Planning commissioners gave Mercantile what amounts to a zoning change on April 11, which allows the bank to exercise an option it has on a piece of property on the southwest corner of Knapp Street and the East Beltline. Meijer Inc. owns the parcel. The bank got its first green light from planners to build a 3,200-square-foot branch with a three-lane drive-thru there last Dec. 13.
But it’s unlikely that Mercantile will get the City Commission’s nod to put up the branch without having to fight for it. Some residents in the area told planning commissioners that they oppose the construction for a number of reasons, but mostly because they claim that Meijer promised there would only be three outlying developments on its property.
A gas station and convenience store, an office complex, a Fifth Third branch and a fast-food restaurant already exist south and west of where the bank wants to build, and those neighbors feel that allowing the Mercantile project to be built would violate the good faith agreement they made with the city and the retailer when Meijer got the clearance to put up its Knapp’s Corner store a few years ago.
“I hope the neighbors are not losing faith in city government because of this,” said Rupert McGinn, of the North East Citizens Action Committee.
A property manager for Meijer told planning commissioners, however, that he was not aware of any promise to limit outlying developments on the property to three. City Planning Director Bill Hoyt added that the Knapp’s Corner segment of the East Beltline was primarily designated as the commercial corridor of the heavily traveled street about four years ago in order to concentrate that type of development in one area.
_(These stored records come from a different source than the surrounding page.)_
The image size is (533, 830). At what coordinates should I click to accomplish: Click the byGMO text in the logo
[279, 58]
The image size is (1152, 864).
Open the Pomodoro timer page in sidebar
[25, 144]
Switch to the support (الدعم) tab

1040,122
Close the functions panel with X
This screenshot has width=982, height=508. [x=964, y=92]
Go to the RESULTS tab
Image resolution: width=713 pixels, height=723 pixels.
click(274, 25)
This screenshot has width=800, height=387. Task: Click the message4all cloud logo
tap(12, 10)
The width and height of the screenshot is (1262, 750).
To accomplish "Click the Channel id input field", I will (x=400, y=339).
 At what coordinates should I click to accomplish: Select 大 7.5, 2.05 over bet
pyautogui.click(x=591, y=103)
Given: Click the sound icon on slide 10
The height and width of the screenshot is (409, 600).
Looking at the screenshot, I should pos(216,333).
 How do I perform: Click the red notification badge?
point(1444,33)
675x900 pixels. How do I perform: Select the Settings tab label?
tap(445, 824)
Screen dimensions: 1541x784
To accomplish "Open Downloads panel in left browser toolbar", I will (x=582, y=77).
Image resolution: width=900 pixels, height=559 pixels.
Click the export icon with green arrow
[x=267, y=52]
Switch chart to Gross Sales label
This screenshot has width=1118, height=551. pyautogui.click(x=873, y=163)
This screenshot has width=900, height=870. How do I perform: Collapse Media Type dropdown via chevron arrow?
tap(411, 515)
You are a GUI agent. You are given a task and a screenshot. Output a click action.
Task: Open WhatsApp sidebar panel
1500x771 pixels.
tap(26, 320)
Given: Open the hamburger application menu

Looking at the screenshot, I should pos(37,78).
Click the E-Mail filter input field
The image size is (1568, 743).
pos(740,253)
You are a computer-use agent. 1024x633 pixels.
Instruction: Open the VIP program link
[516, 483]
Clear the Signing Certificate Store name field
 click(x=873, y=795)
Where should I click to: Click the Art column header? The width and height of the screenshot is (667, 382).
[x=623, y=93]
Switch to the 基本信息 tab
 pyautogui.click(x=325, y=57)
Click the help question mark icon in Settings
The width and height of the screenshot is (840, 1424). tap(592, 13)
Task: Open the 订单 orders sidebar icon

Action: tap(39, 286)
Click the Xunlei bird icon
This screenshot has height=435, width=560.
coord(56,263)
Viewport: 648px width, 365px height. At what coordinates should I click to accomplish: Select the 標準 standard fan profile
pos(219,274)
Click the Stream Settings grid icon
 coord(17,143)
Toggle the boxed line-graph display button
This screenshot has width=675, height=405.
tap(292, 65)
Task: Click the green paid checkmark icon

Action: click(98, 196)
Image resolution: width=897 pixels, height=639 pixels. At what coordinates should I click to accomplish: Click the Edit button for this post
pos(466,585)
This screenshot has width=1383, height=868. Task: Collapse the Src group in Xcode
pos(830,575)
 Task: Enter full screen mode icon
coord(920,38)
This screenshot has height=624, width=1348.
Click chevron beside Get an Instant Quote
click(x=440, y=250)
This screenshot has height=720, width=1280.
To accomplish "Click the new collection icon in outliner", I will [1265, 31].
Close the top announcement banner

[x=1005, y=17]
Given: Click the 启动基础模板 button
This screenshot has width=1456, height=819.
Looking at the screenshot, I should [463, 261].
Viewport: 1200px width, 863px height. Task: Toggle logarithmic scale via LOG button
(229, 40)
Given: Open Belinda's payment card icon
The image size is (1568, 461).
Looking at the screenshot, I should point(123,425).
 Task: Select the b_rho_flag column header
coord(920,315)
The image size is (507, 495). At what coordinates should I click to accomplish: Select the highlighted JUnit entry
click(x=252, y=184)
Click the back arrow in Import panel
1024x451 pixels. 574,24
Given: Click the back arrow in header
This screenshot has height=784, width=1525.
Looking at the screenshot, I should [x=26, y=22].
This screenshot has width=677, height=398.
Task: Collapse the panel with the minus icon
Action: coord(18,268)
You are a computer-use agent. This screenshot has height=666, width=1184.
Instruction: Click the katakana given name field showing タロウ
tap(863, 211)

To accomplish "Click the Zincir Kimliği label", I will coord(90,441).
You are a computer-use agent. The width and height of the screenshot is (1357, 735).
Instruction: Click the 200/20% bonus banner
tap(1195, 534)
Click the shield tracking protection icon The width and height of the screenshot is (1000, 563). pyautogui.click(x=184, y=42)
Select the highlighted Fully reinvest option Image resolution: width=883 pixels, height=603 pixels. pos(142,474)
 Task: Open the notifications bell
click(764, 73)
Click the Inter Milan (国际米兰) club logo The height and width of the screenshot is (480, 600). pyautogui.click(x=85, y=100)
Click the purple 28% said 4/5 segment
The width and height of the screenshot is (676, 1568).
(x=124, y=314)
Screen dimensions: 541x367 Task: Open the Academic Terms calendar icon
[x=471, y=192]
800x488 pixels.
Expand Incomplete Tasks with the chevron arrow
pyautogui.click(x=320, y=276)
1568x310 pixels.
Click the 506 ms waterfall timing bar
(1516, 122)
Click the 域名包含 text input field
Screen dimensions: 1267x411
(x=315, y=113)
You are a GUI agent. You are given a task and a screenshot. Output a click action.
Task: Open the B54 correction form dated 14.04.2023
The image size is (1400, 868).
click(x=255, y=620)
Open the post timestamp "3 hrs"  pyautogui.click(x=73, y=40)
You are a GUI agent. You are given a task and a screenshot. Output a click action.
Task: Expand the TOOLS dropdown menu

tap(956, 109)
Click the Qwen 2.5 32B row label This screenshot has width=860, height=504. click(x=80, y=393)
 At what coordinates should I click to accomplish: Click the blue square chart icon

And the Mercantile project wasn’t without its supporters at the public hearing. A handful of business people and residents urged planners to recommend to the city that the bank be allowed to proceed with its plans.
The issue was sent back to planners at the request of a city commissioner after that group denied the bank a zoning change on a tie vote. Mercantile then made some changes to its proposal, such as eliminating one drive-thru lane and increasing the building’s setback from 58 feet to 63 feet, and planners approved the revised project by a 6-to-2 vote.
“I consider the bank being consistent for the land use in this PUD,” said Robert Zylstra, planning commission chairman, of the Planned Unit Development the board amended.
If the bank gets city commission approval, the branch will look similar to the Mercantile office on Alpine Avenue. The landscaping will mirror what exists on the Meijer property and clients will only be able to reach the brick building from internal streets because the site will not have direct access from either Knapp or the East Beltline.
Mercantile was founded in 1997 and has nearly $700 million in assets.
Besides its northwest-side location on Alpine Avenue, the bank has a downtown office on North Division and a southwest side branch in Wyoming. The northeast-side site at Knapp’s Corner would give Mercantile a branch in each corner of the county.
“I think the proposal that we have is not going to detract from the area, it’s going to add to it,” said Mercantile Senior Vice President and COO Robert Kaminski. “We have a good plan and we’re trying to work with communities.”